Improved Intermediate Estimator-Based Fault Tolerant Control for HFVs With Heterogeneous Actuators

This study proposes a compound fault-tolerant control for re-entry hypersonic flight vehicles (HFVs) equipped with heterogeneous actuators in the presence of unknown disturbances, sensor faults, and aerodynamic surface constraints. The pitch rate sensor faults and external disturbances are estimated by an improved intermediate estimator (IIE), and then can update a sliding mode controller (SMC). Through a quadratic programming method to optimize the virtual control torque calculated by the adaptive law and super-twisting reaching law, the aerodynamic surfaces (AS) can achieve optimal deflections under rudder limits. Employing a fuzzy optimization algorithm with Aquila Optimizer (AO), reaction control systems (RCS) can compensate for the insufficient control torque produced by AS owing to the low dynamic pressure in the re-entry phase of HFVs. Comparative simulation results demonstrate that the proposed scheme can restore the accurate track of the desired attitude. Note to Practitioners—Compared to the conventional flight vehicles, the HFVs have some salient characteristics such as high nonlinearity, strong coupling, and complex uncertainty, which bring great challenges to their flight controller designs.
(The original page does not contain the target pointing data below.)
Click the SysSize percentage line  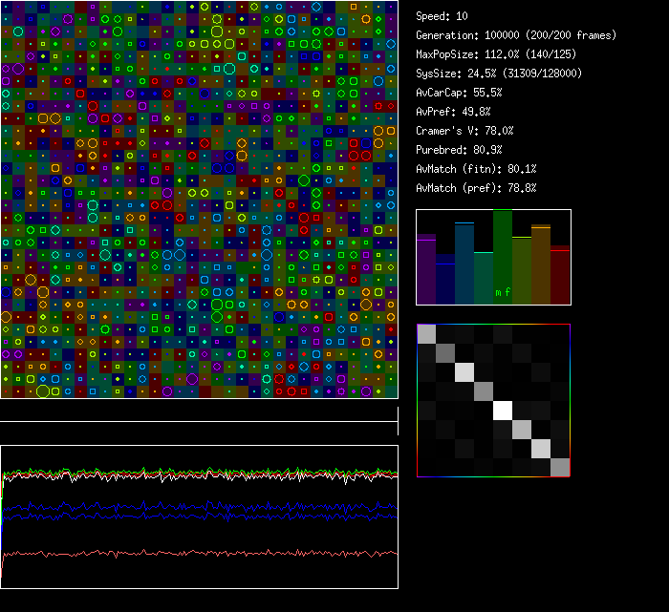point(499,74)
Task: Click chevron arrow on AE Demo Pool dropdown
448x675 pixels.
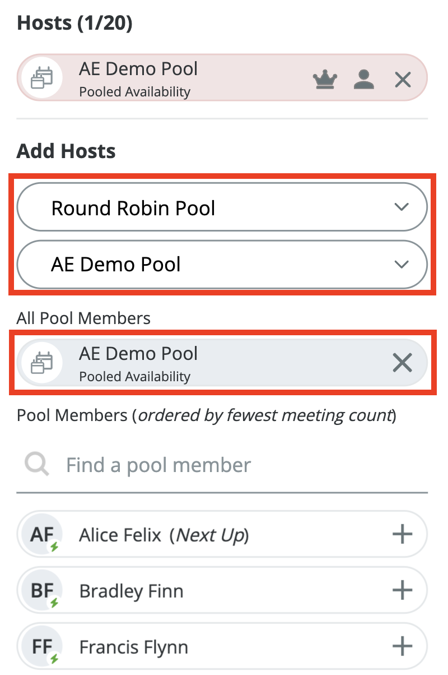Action: [x=402, y=264]
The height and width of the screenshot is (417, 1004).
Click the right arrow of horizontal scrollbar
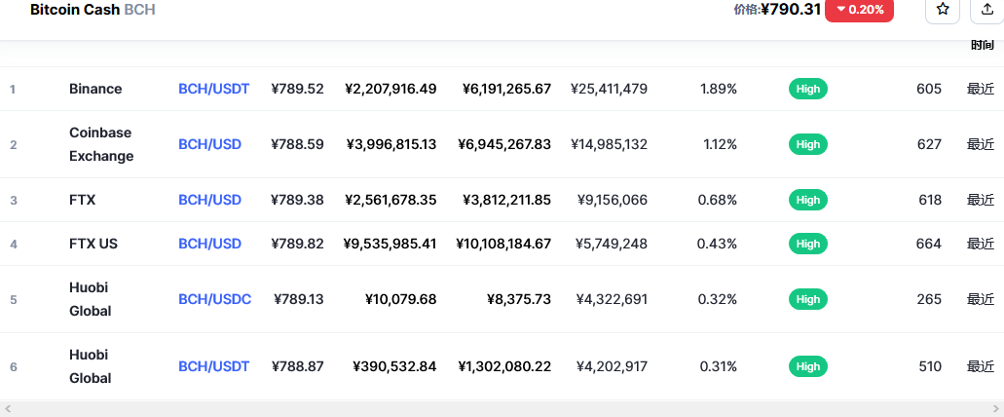click(996, 409)
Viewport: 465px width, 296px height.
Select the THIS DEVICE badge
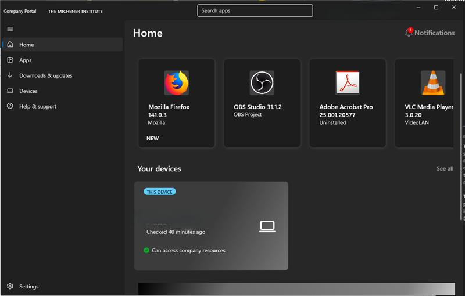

Among these challenges, the sensor faults and external disturbances may trigger inaccurate attitude tracking of the HFVs and the aerodynamic surface constraints would let the actuators cannot produce enough supporting control torque. To address these problems, this study introduces a compound fault-tolerant control strategy designed for re-entry HFVs with heterogeneous actuators. An intermediate estimator is designed to handle the pitch sensor faults and external disturbances simultaneously, where the estimation information is compensated in a sliding mode controller updated by adaptive law and super-twisting reaching law. By separately designing the control allocation scheme to distribute torque to the heterogeneous actuators, RCS can offset the negative effect where AS cannot provide the sufficient control torque because of the low dynamic pressure in the re-entry phase. The simulation results show that the proposed scheme achieves satisfactory attitude accuracy.